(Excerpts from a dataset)
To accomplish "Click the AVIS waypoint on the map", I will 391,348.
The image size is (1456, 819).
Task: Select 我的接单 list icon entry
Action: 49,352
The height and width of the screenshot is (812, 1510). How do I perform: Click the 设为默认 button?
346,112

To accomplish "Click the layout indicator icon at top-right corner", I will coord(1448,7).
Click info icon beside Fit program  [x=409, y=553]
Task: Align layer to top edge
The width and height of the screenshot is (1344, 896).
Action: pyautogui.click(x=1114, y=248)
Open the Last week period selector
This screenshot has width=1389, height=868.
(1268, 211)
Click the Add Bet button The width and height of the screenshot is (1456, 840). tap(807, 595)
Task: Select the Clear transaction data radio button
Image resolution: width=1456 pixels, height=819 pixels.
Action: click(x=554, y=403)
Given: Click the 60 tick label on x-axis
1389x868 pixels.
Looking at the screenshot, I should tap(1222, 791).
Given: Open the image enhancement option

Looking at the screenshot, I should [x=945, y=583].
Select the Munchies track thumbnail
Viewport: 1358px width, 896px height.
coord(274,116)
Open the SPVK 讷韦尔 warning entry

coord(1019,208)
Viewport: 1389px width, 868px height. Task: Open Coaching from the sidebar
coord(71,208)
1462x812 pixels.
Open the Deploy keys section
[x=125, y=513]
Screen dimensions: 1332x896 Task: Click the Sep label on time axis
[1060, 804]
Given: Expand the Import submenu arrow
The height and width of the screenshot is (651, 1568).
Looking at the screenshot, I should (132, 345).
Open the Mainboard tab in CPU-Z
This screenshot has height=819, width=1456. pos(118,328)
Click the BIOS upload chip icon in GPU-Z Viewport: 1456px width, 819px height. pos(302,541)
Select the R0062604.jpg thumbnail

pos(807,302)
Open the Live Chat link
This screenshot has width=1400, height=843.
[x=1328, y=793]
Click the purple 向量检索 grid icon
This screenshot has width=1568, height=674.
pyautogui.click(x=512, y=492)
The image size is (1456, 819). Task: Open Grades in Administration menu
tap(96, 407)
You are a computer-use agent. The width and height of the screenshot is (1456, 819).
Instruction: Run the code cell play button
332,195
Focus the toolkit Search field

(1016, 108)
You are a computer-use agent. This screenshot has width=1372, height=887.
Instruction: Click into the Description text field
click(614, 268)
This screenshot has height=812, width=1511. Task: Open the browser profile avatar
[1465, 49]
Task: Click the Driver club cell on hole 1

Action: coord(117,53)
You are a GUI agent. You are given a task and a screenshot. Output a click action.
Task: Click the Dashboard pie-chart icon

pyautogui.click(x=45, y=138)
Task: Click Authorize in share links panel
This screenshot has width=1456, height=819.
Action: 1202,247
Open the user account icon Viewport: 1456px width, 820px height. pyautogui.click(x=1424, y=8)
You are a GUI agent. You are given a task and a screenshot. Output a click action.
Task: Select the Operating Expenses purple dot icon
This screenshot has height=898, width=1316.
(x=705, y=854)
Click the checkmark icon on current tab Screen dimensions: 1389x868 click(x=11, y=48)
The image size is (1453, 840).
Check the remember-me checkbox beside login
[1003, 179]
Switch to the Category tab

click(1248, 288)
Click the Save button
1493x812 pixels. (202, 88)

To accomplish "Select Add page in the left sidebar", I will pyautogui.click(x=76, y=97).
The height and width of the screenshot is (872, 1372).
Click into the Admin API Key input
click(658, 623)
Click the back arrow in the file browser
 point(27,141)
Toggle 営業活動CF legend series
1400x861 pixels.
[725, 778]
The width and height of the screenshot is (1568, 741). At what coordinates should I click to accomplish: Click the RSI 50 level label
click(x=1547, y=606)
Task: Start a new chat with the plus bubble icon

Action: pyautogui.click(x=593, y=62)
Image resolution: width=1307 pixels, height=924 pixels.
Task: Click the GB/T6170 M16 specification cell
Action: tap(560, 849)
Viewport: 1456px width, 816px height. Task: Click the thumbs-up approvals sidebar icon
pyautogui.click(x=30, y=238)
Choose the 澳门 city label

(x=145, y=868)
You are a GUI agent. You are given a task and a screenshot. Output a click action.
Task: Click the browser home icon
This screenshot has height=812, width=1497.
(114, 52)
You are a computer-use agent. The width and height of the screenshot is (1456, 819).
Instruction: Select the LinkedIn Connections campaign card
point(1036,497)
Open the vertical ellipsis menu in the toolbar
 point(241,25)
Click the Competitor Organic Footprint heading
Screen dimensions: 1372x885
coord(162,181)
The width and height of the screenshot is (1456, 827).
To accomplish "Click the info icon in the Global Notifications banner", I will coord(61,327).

### [Exercise instructions]
Tally up the lines in the data that hold the word "purple". Only the total should be given.

### [Task result]
2